SHAPE OF LOVE
未曾有の状況下にあってBiSHが初のベスト・アルバムを発表。全国のライヴハウスと築き上げてきた怒涛の歴史とさまざまな感情で溢れかえる名曲の数々を、圧倒的な2枚組で堪能しよう!

 BiSHは2015年4月30日に東京・TSUTAYA O-nestで初舞台を踏み、同5月31日に中野heavysick ZEROで初のワンマン〈THiS IS FOR BiS〉を開催して以来、大小さまざまなライヴハウスを通じて観る者の心を震わせ、その魅力を増幅させてきた。そんな場所たちがコロナ禍で苦境に追い込まれている。逆境にどう対応するか、それをどうプラスに転化するか……というのは、BiSHや彼女たちが所属するWACKの行動原理として、たびたびアクションとして見られてきたものだ。しかしながら、自分たちの側も決まっていたライヴや出演フェスといった場が次々になくなるなかで、BiSHチームが出した答えはベスト・アルバムをリリースすること。そしてデビュー以来ワンマンや自主企画を開催してきた全国のライヴハウスに、そこから生じたavexとWACKの収益全額を寄付するという〈#BiSHベストアルバム大作戦〉の発表であった。

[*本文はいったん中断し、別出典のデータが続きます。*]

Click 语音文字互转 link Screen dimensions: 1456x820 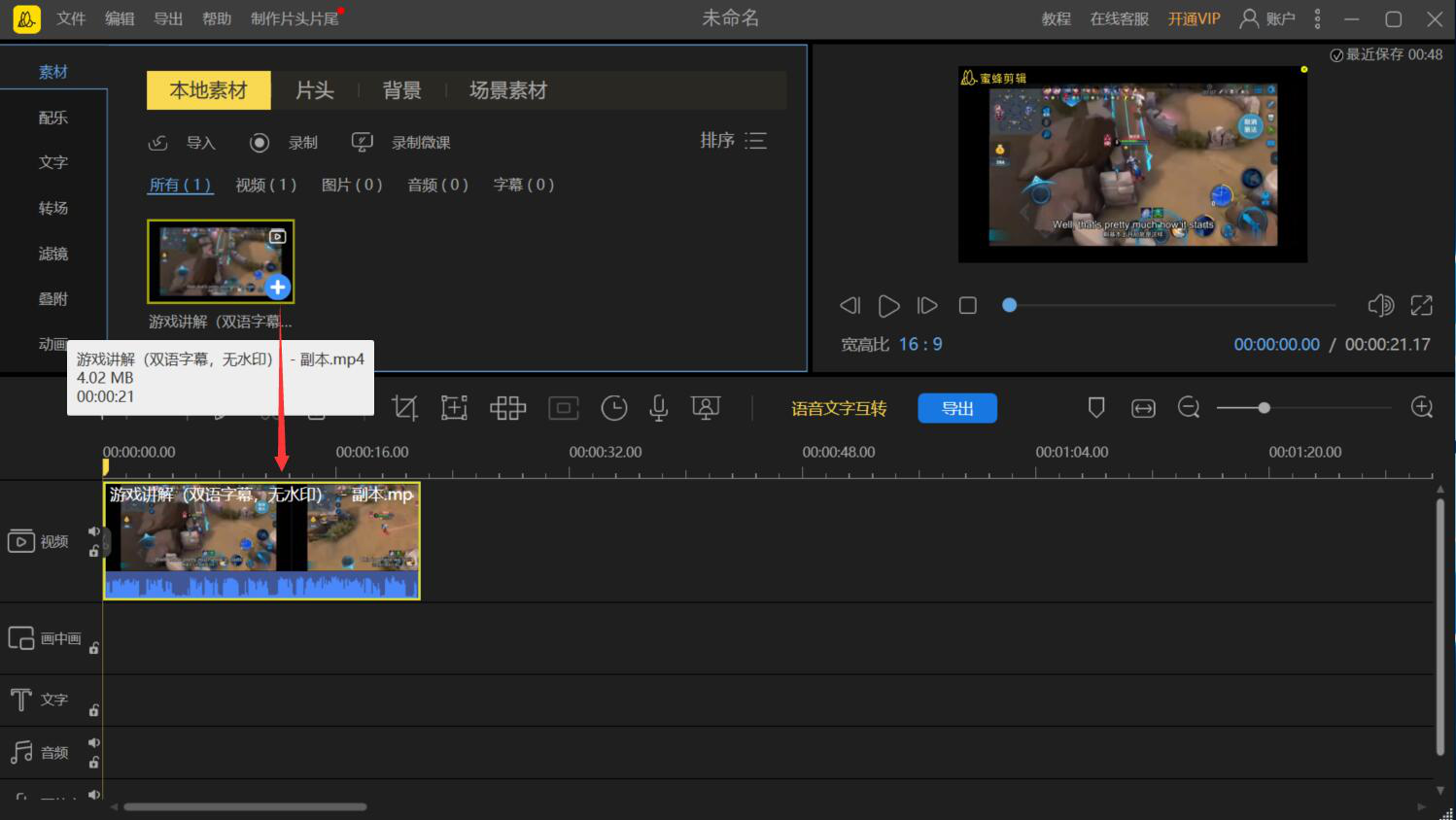(839, 409)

 ……そうした意義を意義として書きすぎるのもアレなので、シンプルに内容を紹介しておこう。ベスト盤のタイトルは、リヴ(生活する、生きる)とライヴを掛けた『FOR LiVE -BiSH BEST-』。彼女たちの代表曲が計27曲収録されたCD2枚組の生産限定盤だ。収録曲はそのまま彼女たちの歩みを凝縮したヒストリーであり、さまざまなライヴ会場を賑わせてきた楽曲の連なりこそが記憶の記録でもある。インディー時代が初出となる“スパーク”や“BiSH -星が瞬く夜に-”から“ALL YOU NEED IS LOVE”までの楽曲はアユニ・Dのヴォーカルが加わったヴァージョン(『GiANT KiLLERS』の2CD版に付いていた『iNTRODUCiNG BiSH』の音源)。“DEADMAN”や“オーケストラ”“本当本気”などメジャー以降の楽曲は、基本的にシングルやアルバムのリード・トラック、MV曲など活動の節目節目を象徴する直球のナンバーが並んでいる。

 2018年の“PAiNT it BLACK”で始まるDisc-2は最近の出来事という感じもするが、“GRUNGE WORLD”や“リズム”など硬軟を織り交ぜる表現力を獲得した近年の楽曲からは、初期の刹那的な作法にはない安定感と貫禄が伝わってくる。長年のリスナーもそんな進化を改めて耳で振り返る機会になるだろうし、新たなリスナーにとってはその躍進をいまから知れる最新型の『iNTRODUCiNG BiSH』になるだろう。

 なお、この後には3.5枚目のアルバムと位置づけられた7曲入りの新作『LETTERS』もリリースを控えている。もともと“TOMORROW”や“ぶち抜け”などのタイアップもあって予定されていたシングルに、リスナーへの〈手紙〉となる新たな書き下ろし曲たちを加えた内容とのことで、こちらの到着も楽しみに待っておきたい。